Brita filter pitcher are stocked in about any grocery store, department stores, big box, drug store, etc. and obviously in many abandoned homes, especially in regions with hard water or just crappy tasting water.
Yes it's a bit on the bulky side if your on the hoof, but it's better than nothing and one could pop the filter out and with a little Gorilla tape and what not, it could modified into a more portable system.

A faucet filter like a Pur could also be modified to suit one's requirements, also available from grocery, hardware, drug, big box, dept stores.

A refrigerator with water in the door is going to have a filter.

There are under sink and whole house filtration systems that could also be modified. Yes this is a much bigger set up with 1 to 3 chambers as tall or taller then a 2 liter pop bottle, but again if you have nothing.
These systems can be found in most hardware stores, home centers, big box stores, kitchen and bath showrooms, plumbing supply, appliance stores and obviously homes, business, coffee shops and some restaurants and commercial ice maker water supply lines. I've seen a lot of businesses and probably places like the teachers lounge, have them hooked up to the coffee machine and or break room sink.

Also new filter cartridges would be easier to find for many of these systems then for a Sawyer or the like. Keep in mind many people keep a spare cartridge on hand so rummage thru the cupboards.

Lastly, many newer water coolers and indoor drinking fountains have filters built in them.


----------



## Gunn (Jan 1, 2016)

At the BOL we have a well, but I also built a home made filter. It is several 55 gallon drums (Blue) I got from Pepsi Cola. The top one is filled with charcoal, the second is filled with sand. After being filtered it goes into a 2500 gallon water tank. I was leery about drinking it. So I filtered some pond water through it and had it sent to a testing facility. It came back as drinkable. Not the quickest method but it works. I got the idea from a SHTF novel I read.


----------



## Back Pack Hack (Sep 15, 2016)

The problem I see with any commercial filtration system will be it's limited life span. It can only filter so much water, then the filter is done. Yes, there are some that can be back-flushed. Another issue is some systems require a lot of pressure (supplied by your municipal water system or well pump) in order to get the water through it. Gravity is free and will always be available.

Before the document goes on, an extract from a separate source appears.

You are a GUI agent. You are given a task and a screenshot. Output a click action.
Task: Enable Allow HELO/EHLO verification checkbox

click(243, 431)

I have eight DIY 5-gallon filter kits all packed up and ready to filter tons of water. Each bucket has 6 1-gallon buckets nested inside. One will have coarse gravel, another fine gravel, two will have sand in them and one with charcoal. The 6th is used to regulate the flow of water through the system. Also included is a nylon cloth to hold the sand in the bucket and keep it from following the water out.

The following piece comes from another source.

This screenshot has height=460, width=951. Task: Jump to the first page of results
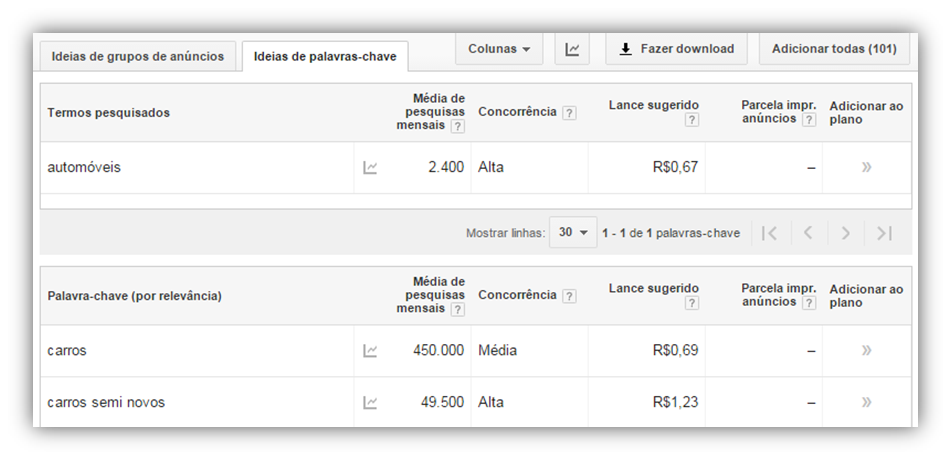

All the sand, gravel and charcoal has already been washed thoroughly, dried to within an inch of it's life and vacuum sealed. A spigot for drawing out the filtered water is also included in each kit, along with the necessary parts to attach it to the bucket.

Should I ever need to, I'll just pull out a kit, open it up, assemble all the parts, and start pouring water in. Within two minutes I'll have filtered water. Each kit can filter about 20 gallons an hour.


----------



## bigwheel (Sep 22, 2014)

Still trying to figure out what we are trying to remove from the water? From what I can gather from limited research if there is anything really bad in the water..filtering aint going to help it much. If its microbes we are worried about seems like a little bleach or pool shock could kill it deader than a hammer. Somebody kindly correct my thinking on this issue. Thanks.


----------



## Denton (Sep 18, 2012)

Back Pack Hack said:


> The problem I see with any commercial filtration system will be it's limited life span. It can only filter so much water, then the filter is done. Yes, there are some that can be back-flushed. Another issue is some systems require a lot of pressure (supplied by your municipal water system or well pump) in order to get the water through it. Gravity is free and will always be available.
> 
> I have eight DIY 5-gallon filter kits all packed up and ready to filter tons of water. Each bucket has 6 1-gallon buckets nested inside. One will have coarse gravel, another fine gravel, two will have sand in them and one with charcoal. The 6th is used to regulate the flow of water through the system. Also included is a nylon cloth to hold the sand in the bucket and keep it from following the water out.
> 
> ...


Remember, much of the purification process comes from the microorganisms living on the sand. Starting from dry sand will take some time for the microorganisms to grow.

I'll be making a video, next month. My airfield manager will be showing the 3% group how to build these systems and how to keep the sand wet by adding a valve.


----------



## Lunatic Wrench (May 13, 2018)

@Back Pack Hack

I can't disagree, all though they may not be the best for a given situation, but are better then nothing if you're between a rock and hard spot.
BA britta will filter 4o gals and many of the whole house systems can filter 100,000's of thousands of gallons although you might have to get ingenious to make them work well enough.


----------



## Back Pack Hack (Sep 15, 2016)

bigwheel said:


> Still trying to figure out what we are trying to remove from the water? From what I can gather from limited research if there is anything really bad in the water..filtering aint going to help it much. If its microbes we are worried about seems like a little bleach or pool shock could kill it deader than a hammer. Somebody kindly correct my thinking on this issue. Thanks.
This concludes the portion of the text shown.